Should a Catholic be vaccinated?
The question could be outlined not from the angle of religious confession because what is good for a human being is also good for a Catholic. And vice versa. As St. Thomas Aquinas said: truth, if it is truth, comes from the Holy Spirit.
There is a human duty to protect one's own health but also to protect the health of others, as a concrete way of living the common good and charity. This second aspect seriously underlines the approach of voluntary vaccination unless there are serious and proven objective reasons for refraining from doing so.
To my own understanding, I believe that currently these serious objective reasons could be, for some, the effectiveness percentages that vaccines are having and the first consequences that they are having at least in a sector of the population, in some countries, due to age (in Norway, for example, deaths have been recorded in at least 23 older adults to whom the Pfizer-BioNTech vaccine was administered. See this link).

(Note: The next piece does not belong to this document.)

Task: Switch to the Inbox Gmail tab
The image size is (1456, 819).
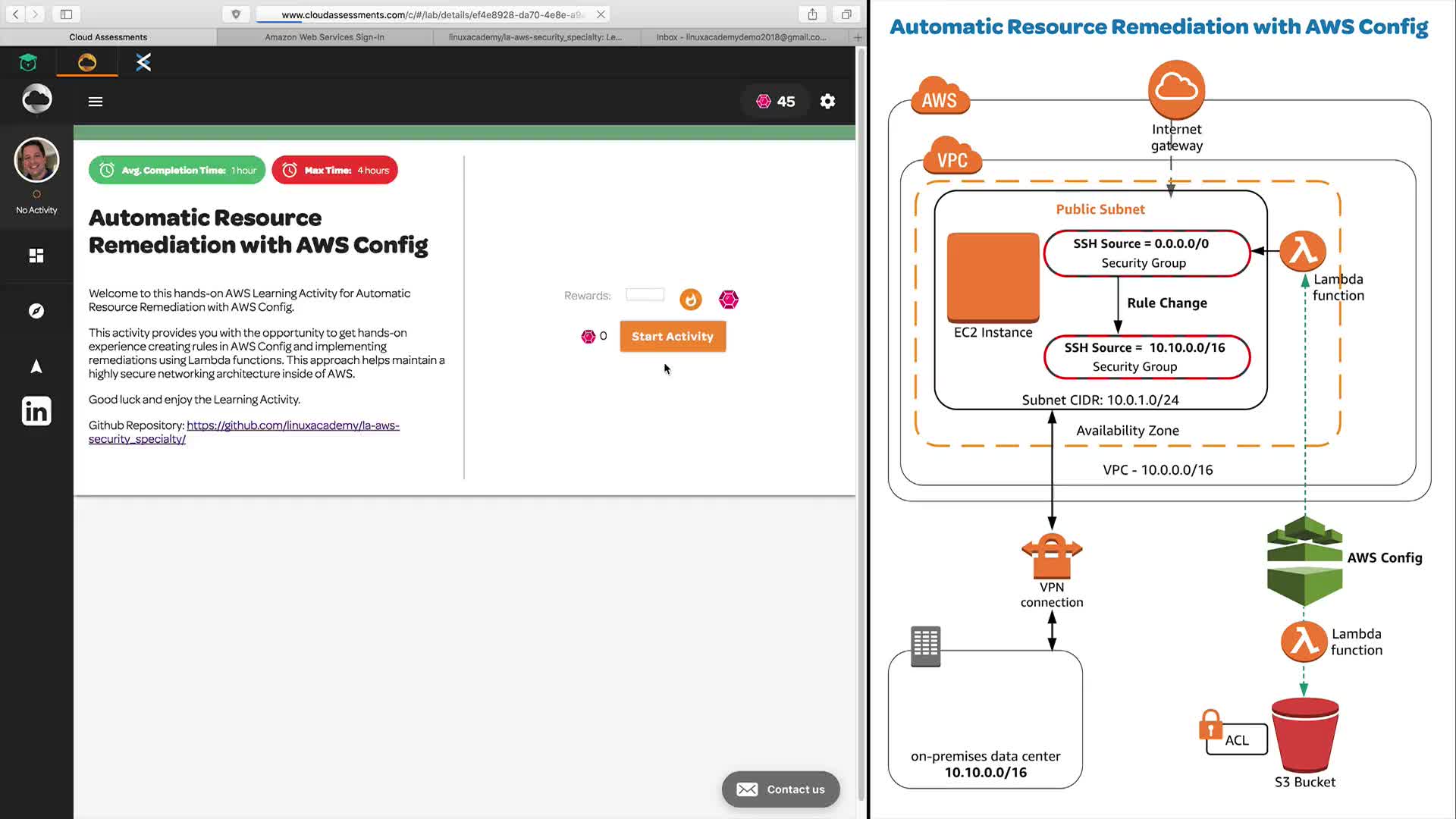Action: (x=741, y=37)
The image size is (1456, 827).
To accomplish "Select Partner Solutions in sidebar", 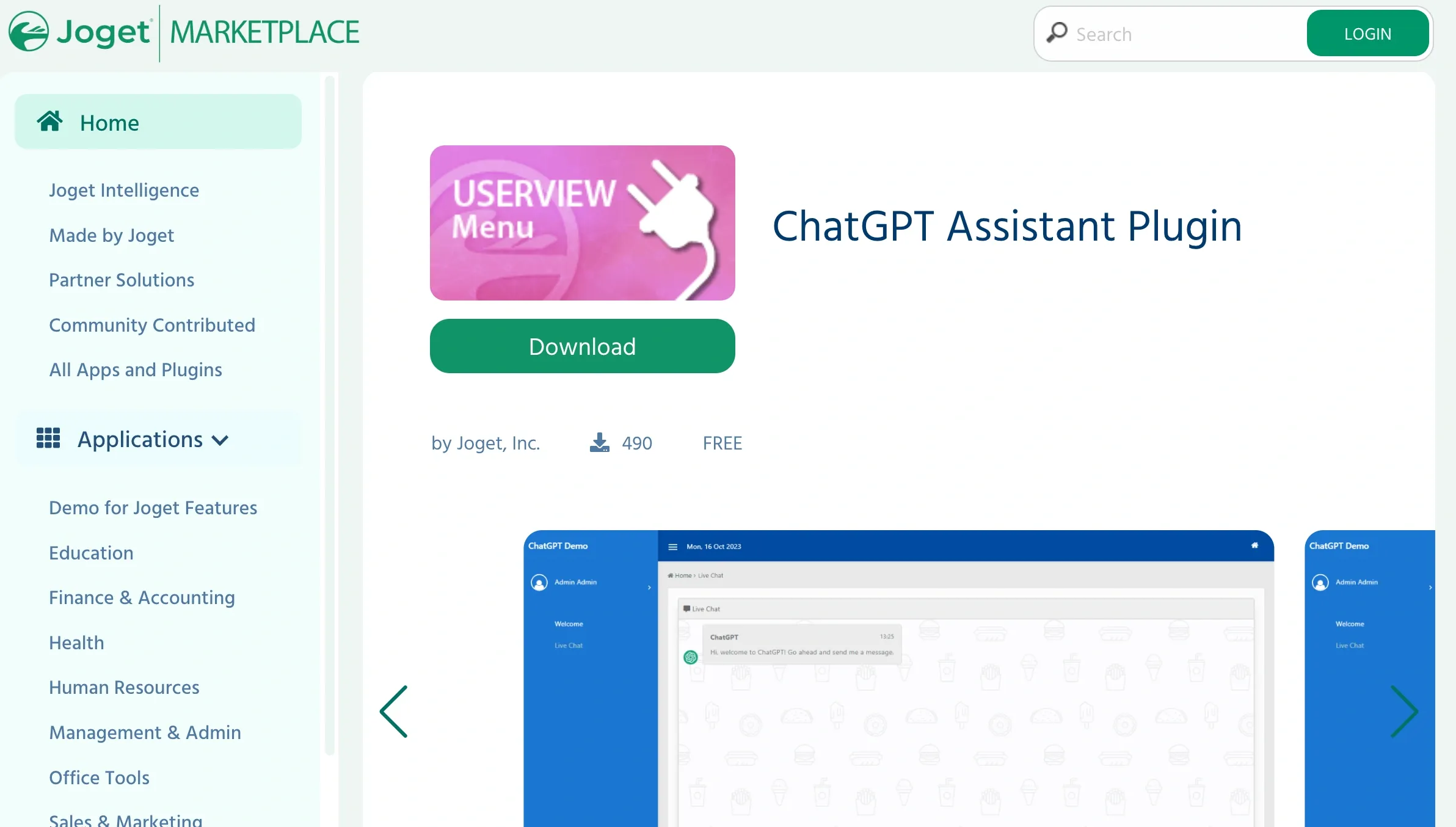I will 122,280.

The moral obligation to vaccinate is connected with the proven efficacy and safety of vaccines. Without such guarantee and safety there may be serious objective reasons for not consenting to the application.
However, the decision not to vaccinate goes hand in hand with taking personal measures to avoid becoming a vehicle of transmission.
Does the State have the power to force its population to be vaccinated?
Although we should first distinguish between the imposition of a good medical act (such as the amputation of a leg after an accident) from an evil act (such as abortion), the right of an adult person to self-determination must always be safeguarded. However, the moral validity of limiting this fundamental right, through prudent and just measures on the part of the State, can be further explored when this fundamental right violates the common good. This is what happens, for example, with people in prison: their fundamental right to liberty is curtailed by a measure for the common good.
In the case of vaccines, I consider in the margin of a prudent measure the use of anti-Covid-19 vaccination passports for travelers, for example.
It should not be forgotten that in virtually all cases, the current anti-Covid-19 vaccines have appeared in an emergency situation where approval times have been shortened because of the urgency. We do not yet know with complete certainty the long-term safety of the vaccines, although this may be overcome with the passage of time. In this context, a state imposition on its inhabitants appears to be unfounded.
Conclusion
At another time in history, the Church's pronouncement would have served to reassure consciences. Times change and many other voices find echo in the digital continent, raising questions that were not asked but also concerns that were not carried. It is true: one can choose who to believe. But one is at a disadvantage in this field when the Church, in such a well-argued way, pronounces itself not only with text, because, as we said above, possibly the clearest example of the morality of vaccines is that both the Pope Emeritus and Pope Francis have already received the second dose of their vaccines.